WORK TO BE COMPLETED: Search the entries for the word "Find". Copy every line that holds it.
━━━ DATA UNDER STUDY
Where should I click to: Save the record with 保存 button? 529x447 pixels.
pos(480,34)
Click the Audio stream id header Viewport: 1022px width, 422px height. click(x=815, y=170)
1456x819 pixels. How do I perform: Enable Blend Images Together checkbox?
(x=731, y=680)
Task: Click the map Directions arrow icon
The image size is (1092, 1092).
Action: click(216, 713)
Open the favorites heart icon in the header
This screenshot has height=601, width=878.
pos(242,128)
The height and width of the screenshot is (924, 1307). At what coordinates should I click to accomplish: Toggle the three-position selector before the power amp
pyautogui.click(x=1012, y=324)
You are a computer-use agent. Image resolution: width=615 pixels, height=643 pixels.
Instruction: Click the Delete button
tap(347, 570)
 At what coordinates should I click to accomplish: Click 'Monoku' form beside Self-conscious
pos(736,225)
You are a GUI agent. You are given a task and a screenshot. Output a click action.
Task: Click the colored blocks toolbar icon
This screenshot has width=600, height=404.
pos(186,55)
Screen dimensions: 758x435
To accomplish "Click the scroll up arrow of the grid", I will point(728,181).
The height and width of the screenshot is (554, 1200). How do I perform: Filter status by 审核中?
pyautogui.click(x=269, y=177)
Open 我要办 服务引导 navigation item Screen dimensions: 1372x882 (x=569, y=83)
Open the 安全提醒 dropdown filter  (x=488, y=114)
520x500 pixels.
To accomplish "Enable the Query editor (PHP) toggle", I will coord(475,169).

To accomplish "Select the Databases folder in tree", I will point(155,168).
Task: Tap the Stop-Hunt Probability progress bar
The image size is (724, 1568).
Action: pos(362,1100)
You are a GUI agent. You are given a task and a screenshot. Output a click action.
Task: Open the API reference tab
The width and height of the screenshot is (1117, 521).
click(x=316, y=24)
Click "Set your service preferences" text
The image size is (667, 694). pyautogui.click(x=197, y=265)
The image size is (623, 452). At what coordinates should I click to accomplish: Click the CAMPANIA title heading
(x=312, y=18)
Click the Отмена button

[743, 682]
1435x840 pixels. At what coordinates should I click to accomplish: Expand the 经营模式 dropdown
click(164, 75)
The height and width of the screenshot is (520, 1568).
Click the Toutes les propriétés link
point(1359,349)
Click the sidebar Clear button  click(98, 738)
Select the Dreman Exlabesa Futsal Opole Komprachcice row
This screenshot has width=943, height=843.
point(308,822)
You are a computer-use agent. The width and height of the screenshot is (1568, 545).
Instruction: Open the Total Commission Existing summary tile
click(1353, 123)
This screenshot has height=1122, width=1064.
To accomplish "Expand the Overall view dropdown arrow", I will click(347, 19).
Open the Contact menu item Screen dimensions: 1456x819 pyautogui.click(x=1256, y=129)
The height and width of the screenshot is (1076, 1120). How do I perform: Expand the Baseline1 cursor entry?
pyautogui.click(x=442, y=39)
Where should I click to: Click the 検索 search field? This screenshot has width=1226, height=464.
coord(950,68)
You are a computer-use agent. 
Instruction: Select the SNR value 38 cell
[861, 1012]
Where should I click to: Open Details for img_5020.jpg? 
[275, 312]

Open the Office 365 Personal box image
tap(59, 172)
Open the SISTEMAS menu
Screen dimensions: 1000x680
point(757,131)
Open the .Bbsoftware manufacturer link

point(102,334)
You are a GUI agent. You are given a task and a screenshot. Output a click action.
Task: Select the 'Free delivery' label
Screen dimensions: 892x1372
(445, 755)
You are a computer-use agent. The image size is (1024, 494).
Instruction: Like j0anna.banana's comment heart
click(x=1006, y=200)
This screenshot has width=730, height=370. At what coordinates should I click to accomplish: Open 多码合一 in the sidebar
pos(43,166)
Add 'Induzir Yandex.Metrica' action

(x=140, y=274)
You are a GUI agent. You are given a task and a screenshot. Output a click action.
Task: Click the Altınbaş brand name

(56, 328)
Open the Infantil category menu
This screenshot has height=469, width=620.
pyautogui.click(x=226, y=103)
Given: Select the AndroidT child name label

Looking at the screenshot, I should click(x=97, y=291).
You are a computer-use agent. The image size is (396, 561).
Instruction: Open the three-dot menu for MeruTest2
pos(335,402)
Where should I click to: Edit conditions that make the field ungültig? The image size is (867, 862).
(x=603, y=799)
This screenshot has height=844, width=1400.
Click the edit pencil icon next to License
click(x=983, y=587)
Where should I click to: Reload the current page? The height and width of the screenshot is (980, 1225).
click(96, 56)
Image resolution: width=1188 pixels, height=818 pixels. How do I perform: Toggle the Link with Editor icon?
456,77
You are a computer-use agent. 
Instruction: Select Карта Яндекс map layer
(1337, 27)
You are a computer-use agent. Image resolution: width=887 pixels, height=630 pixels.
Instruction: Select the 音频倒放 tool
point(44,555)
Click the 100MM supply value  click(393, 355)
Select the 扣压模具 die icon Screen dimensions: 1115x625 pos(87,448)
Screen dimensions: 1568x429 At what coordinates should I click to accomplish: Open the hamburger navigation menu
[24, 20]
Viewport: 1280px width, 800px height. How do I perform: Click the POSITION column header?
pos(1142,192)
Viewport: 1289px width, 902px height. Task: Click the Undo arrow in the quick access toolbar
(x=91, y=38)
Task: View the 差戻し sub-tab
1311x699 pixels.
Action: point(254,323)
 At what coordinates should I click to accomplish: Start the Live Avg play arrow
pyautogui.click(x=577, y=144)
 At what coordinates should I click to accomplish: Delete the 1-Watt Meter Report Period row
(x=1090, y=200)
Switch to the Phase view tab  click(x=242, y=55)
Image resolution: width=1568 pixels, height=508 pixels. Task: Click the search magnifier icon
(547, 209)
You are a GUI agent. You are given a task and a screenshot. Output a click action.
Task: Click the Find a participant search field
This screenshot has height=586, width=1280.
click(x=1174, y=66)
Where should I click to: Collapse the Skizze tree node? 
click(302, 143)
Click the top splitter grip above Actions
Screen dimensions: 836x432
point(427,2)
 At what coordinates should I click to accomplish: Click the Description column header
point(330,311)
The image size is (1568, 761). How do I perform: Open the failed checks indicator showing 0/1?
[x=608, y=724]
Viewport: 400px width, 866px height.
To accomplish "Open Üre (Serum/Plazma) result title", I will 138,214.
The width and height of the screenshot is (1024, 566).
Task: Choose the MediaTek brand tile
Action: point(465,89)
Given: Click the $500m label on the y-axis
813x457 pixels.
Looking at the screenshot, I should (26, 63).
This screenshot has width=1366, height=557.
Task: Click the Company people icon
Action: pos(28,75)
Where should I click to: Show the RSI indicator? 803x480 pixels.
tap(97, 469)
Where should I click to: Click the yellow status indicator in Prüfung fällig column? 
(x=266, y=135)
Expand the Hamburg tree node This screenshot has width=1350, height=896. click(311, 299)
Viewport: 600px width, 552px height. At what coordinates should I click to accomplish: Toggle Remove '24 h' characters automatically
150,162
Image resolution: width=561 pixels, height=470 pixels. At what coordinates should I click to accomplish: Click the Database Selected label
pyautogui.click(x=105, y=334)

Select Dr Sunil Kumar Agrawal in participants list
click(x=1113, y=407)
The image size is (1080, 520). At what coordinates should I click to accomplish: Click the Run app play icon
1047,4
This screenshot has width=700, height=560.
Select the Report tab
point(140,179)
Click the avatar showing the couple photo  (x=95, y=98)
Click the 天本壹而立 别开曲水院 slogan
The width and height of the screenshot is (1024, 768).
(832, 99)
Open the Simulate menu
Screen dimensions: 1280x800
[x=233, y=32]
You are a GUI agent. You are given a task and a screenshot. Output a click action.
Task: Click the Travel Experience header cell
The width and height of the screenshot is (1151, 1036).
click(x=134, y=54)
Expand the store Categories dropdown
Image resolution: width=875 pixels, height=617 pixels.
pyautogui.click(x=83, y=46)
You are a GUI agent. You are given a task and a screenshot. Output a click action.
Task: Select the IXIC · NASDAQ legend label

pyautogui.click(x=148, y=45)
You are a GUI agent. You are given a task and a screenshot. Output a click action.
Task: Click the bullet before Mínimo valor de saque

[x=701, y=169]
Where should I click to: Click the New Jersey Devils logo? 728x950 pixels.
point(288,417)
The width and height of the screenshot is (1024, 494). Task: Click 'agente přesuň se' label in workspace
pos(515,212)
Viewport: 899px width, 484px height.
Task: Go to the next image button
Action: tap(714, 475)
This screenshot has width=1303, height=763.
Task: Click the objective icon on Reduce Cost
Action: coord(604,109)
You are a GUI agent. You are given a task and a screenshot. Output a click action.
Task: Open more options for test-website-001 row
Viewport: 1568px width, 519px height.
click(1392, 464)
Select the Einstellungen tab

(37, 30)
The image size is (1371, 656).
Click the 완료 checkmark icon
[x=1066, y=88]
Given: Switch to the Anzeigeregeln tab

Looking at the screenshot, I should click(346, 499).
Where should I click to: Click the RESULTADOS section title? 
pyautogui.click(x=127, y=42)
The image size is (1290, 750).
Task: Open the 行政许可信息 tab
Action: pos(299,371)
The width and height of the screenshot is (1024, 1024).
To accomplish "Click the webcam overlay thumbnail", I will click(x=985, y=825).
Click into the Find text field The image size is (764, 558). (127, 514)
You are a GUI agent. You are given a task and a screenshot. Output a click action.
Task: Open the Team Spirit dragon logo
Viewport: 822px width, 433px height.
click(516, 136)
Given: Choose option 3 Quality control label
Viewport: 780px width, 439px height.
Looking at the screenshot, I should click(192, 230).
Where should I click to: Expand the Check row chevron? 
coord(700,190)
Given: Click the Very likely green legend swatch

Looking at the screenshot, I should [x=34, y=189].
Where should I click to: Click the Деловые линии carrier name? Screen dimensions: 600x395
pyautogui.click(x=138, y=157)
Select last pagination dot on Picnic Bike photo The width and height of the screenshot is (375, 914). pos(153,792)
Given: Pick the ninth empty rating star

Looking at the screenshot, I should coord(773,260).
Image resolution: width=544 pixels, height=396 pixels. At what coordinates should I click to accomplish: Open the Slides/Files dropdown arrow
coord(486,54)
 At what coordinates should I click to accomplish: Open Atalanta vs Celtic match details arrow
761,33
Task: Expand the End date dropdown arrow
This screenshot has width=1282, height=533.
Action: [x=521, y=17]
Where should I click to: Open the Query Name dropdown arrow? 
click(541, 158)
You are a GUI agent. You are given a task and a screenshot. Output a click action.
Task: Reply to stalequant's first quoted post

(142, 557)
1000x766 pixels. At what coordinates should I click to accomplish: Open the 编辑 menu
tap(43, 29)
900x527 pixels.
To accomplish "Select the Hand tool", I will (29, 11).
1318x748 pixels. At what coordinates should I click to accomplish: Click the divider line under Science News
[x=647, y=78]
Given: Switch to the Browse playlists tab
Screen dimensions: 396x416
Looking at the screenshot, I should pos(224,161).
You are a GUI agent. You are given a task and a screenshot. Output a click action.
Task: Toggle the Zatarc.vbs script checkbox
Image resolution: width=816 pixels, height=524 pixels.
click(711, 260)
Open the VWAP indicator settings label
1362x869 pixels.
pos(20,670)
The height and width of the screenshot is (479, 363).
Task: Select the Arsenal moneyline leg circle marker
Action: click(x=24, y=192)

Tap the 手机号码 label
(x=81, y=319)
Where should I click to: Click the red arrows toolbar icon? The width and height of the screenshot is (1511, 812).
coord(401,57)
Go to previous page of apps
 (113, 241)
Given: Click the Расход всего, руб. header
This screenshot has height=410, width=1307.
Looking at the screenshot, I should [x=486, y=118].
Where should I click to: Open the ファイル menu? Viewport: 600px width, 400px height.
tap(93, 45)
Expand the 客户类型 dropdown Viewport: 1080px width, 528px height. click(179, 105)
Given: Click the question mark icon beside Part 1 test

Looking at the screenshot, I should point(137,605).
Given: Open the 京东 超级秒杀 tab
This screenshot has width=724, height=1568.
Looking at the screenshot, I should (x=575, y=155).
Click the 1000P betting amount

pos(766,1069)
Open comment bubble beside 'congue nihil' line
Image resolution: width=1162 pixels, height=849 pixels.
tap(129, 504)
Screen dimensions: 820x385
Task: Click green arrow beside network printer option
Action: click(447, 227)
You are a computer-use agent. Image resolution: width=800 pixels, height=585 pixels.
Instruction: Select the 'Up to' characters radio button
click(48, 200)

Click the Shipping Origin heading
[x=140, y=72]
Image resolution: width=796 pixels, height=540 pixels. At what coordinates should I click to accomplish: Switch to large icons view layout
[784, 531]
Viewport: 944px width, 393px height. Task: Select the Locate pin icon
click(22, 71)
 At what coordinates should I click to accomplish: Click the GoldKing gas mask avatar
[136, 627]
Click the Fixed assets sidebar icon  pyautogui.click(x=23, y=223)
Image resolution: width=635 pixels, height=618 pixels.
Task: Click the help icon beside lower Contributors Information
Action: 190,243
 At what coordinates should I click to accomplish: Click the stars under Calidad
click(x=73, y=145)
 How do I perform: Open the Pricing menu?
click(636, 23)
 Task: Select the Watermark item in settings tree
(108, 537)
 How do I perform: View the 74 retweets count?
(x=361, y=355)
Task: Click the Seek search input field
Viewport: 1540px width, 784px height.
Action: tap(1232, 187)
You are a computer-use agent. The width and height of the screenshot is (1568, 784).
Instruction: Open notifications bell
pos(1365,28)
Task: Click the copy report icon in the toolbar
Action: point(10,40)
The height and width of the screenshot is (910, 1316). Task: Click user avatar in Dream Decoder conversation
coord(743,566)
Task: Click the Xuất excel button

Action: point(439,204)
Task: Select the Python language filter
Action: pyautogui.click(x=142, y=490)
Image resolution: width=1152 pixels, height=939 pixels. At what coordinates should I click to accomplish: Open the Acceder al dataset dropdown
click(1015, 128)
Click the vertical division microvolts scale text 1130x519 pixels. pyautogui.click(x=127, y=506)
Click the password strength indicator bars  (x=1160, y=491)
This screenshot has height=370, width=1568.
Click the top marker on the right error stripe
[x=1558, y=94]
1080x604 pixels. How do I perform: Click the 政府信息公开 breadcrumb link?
━━━━━━
RESPONSE BOX:
Task: Click the Find a participant search field
Click into the Find text field The image size is (764, 558). (127, 514)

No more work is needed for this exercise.